Boost Your IT Infrastructure
If you do not already have a firewall and antivirus software, these things should be invested in. In addition, malware and spyware detection software can help protect both your data and the data of your clients and customers. Backing up your data is essential and will make it easier for your company to continue working if a cyber-attack occurs. Talk to your IT professionals about what types of security you can implement to help protect your company.
Use a Dedicated Computer for Sensitive Transactions
This can include banking, specific types of contracts, and more. By using a dedicated computer for all your online financial transactions and using one not used for other online activities such as social media, email, and web surfing, you can avoid some of the vulnerabilities that lead to online fraud. Many companies also choose to avoid mobile banking if they can, another way to protect sensitive information.
Use a Strong Password Policy at Your Company
By instituting a password policy, which includes requiring you and your employees to change passwords regularly, you can help prevent cyber-attacks and online fraud within your company. Changing passwords every 60 to 90 days is common. Many companies also set rules to ensure the passwords their staff uses are complex.
Some also require different passwords for different system accounts and online accounts. Educating your staff on passwords, phishing, scams, and other ways people can get sensitive information is essential. In addition, many companies consider doing employee background checks to ensure they are making the right hiring decisions.
Insure Your Business
Insuring your company provides additional protection when it comes to financial data and the damages crime or fraud can bring. In addition, get more information about what your bank is willing to do to help if your business accounts or credit cards are compromised.
Some Top Reasons Fraud is Successful
In many cases, companies can do more to protect their financial information. Educating employees is an important part of the process, though some of the largest risks leading to fraud in small businesses include inadequate screening of employees before they are hired, inadequate financial controls surrounding financial record-keeping, and too much trust in other people.

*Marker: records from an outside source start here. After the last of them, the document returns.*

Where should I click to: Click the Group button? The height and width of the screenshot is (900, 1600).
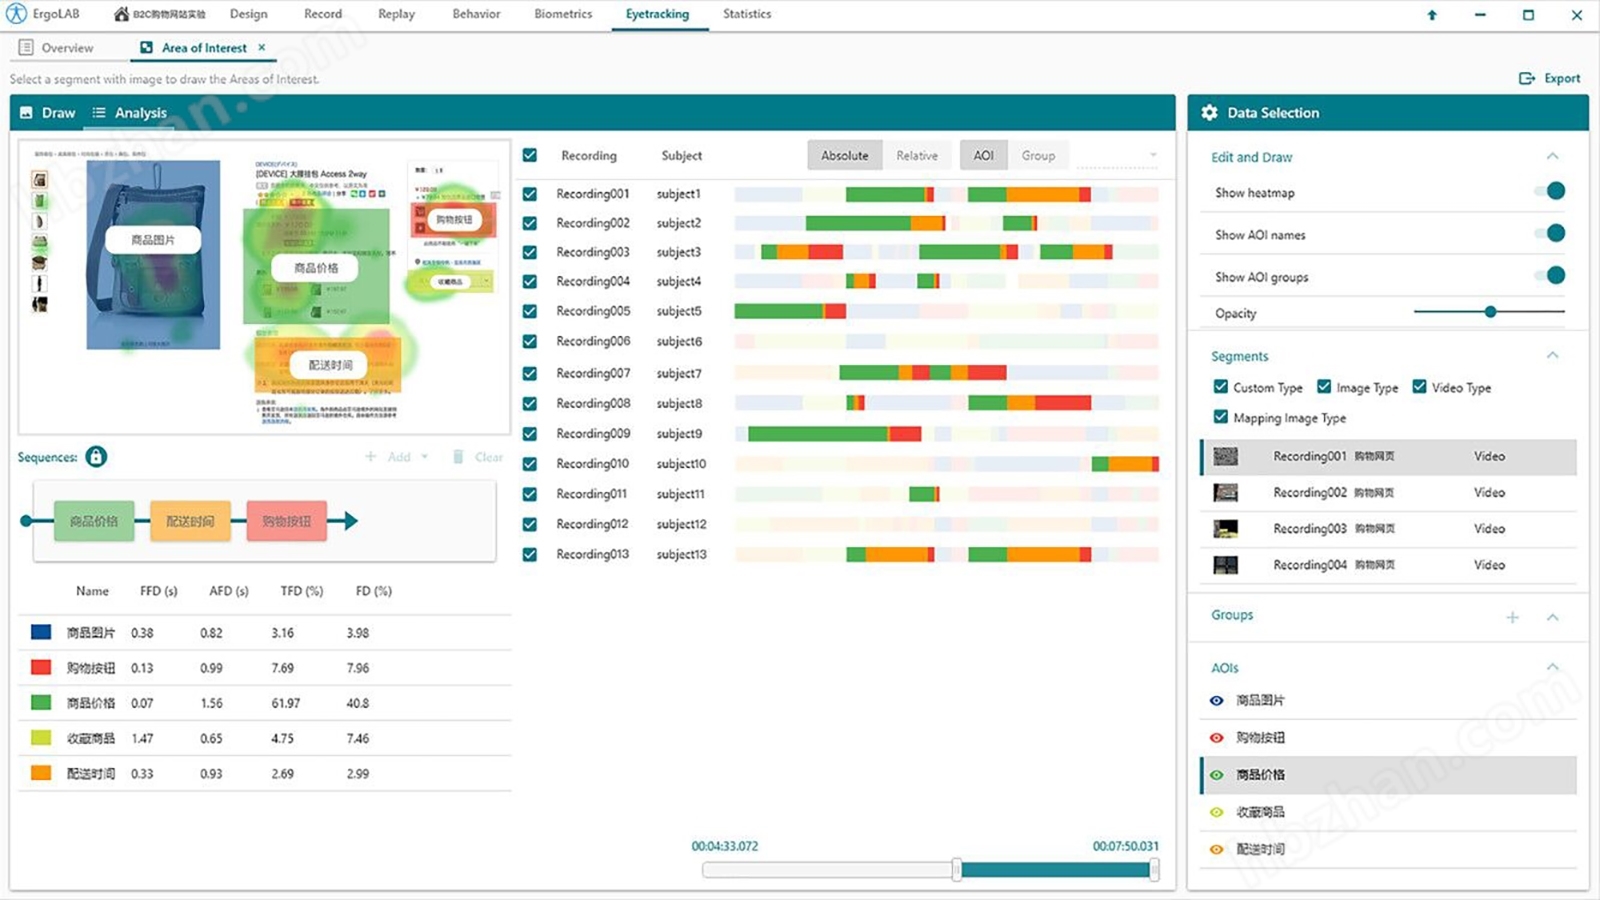pos(1037,155)
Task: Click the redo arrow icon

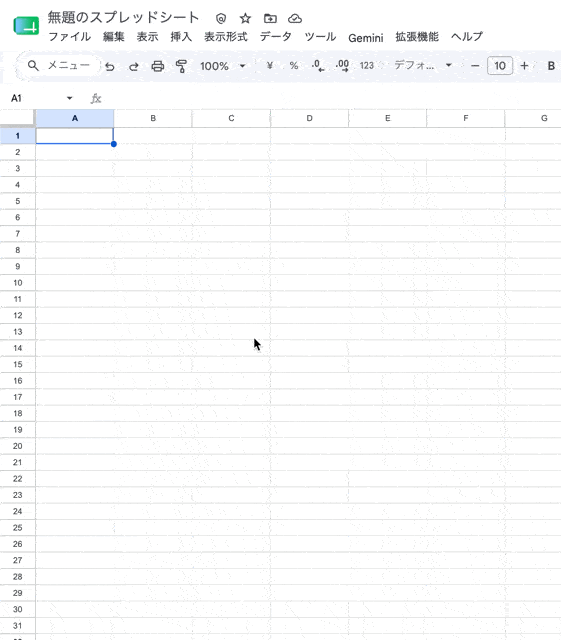Action: click(x=134, y=66)
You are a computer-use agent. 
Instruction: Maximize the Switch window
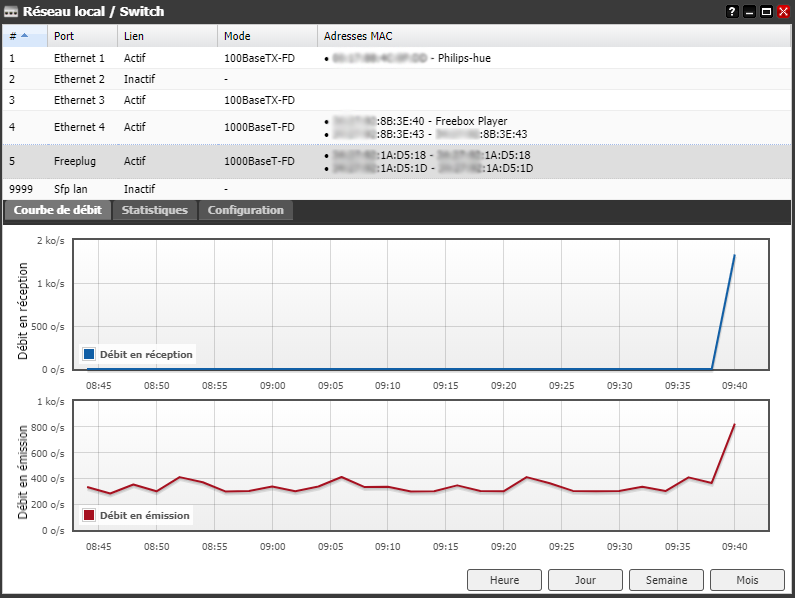click(x=766, y=11)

While trust within the business is important, it can also help fraudsters and thieves succeed. Doing background checks and checking your accounts often is essential. Many companies utilize systems that make people sign in when making specific types of transactions or accessing specific information.
Some of the most common back-office fraud schemes include creating fake vendors, billing for nonexistent services or goods, writing checks to dummy businesses, or taking kickbacks from vendors. Fortunately, around 75% of small business owners are taking at least some steps to protect themselves against fraud. That said, most are not doing as much as they need to. Being vigilant is essential, especially with a constant influx of new technologies available to small business owners.

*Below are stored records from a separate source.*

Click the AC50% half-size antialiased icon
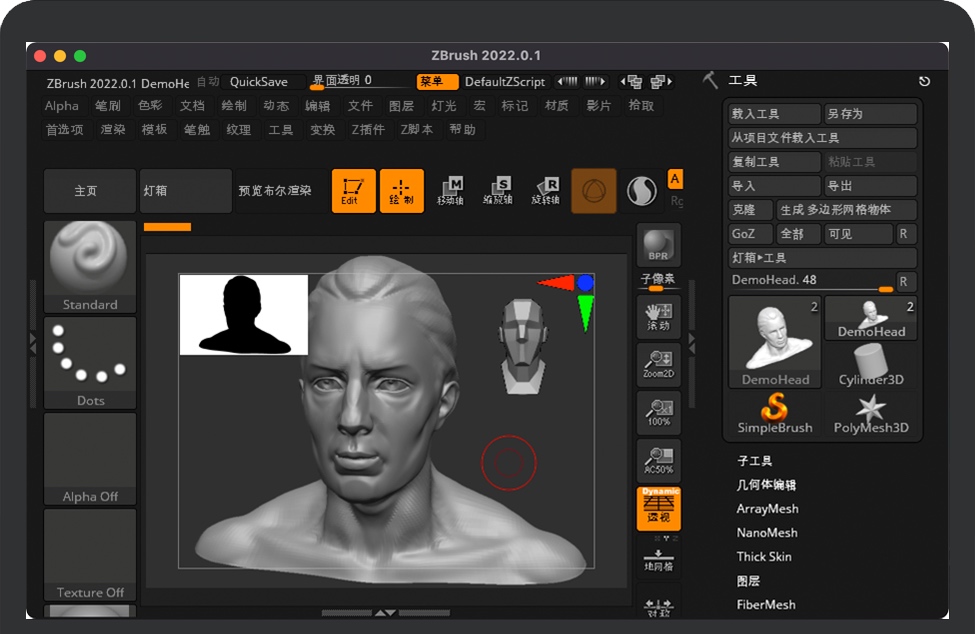The image size is (975, 634). [658, 460]
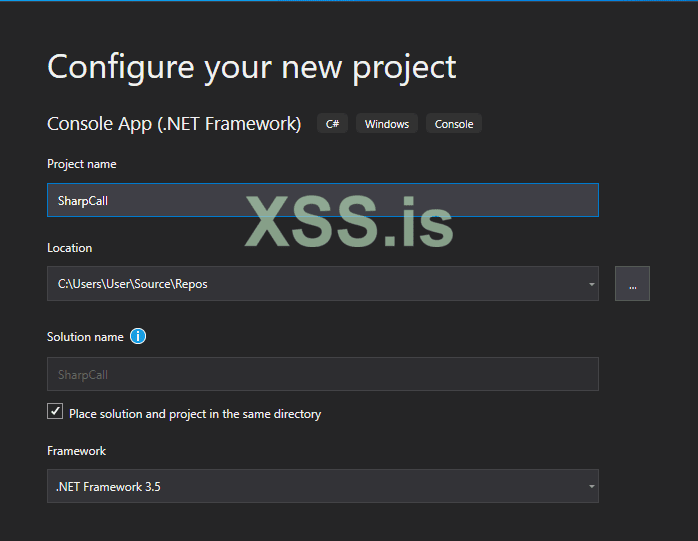698x541 pixels.
Task: Uncheck place solution and project in same directory
Action: coord(55,412)
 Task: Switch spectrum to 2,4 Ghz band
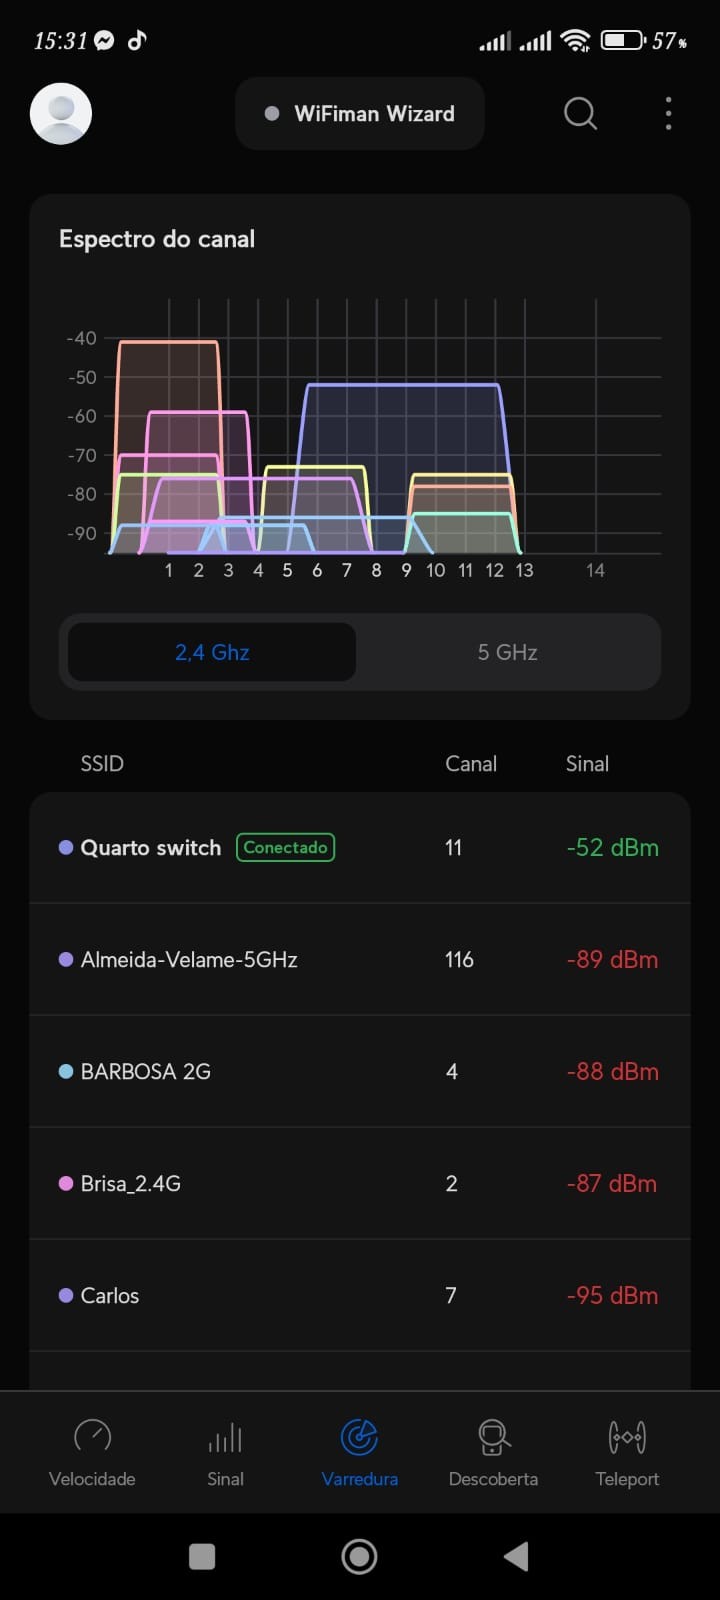[x=212, y=653]
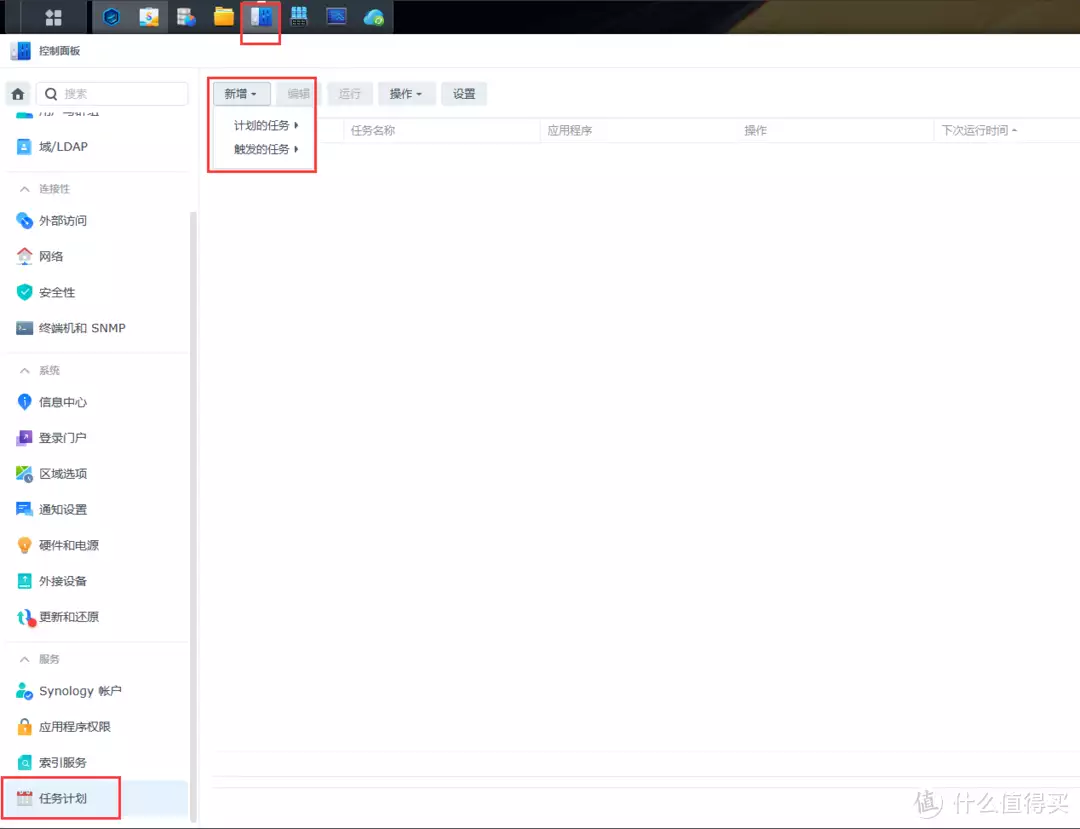The height and width of the screenshot is (829, 1080).
Task: Open Storage Manager icon in taskbar
Action: click(186, 17)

Keep Up on The Latest Techniques Used by Criminals
Staying up to date on the most prominent techniques used by criminals can help companies be more diligent in defending against fraud. The world of financial fraud, like the world of scams, is continuously evolving. Companies are learning how important it is to employ financial checks and balances, performing internal reviews of company finances weekly or monthly. Making sure payment amounts match all of the invoices, checking for missing documents, having random audits, or hiring a third party to audit the books each year can show your employees you are serious about fraud and up for going after thieves. This can deter would-be thieves as well.
Make sure people know you are taking cybersecurity seriously. Educate your staff, use the latest firewalls and antivirus software, and guard sensitive information in the digital realm. Protecting your mail by using secure mailboxes and securing credit card information and checks is essential. By knowing who has access to your financial information and putting proper checks and balances into place, you cannot only minimize online financial fraud and cybercrime but can also take proper measures to weed it out if it occurs.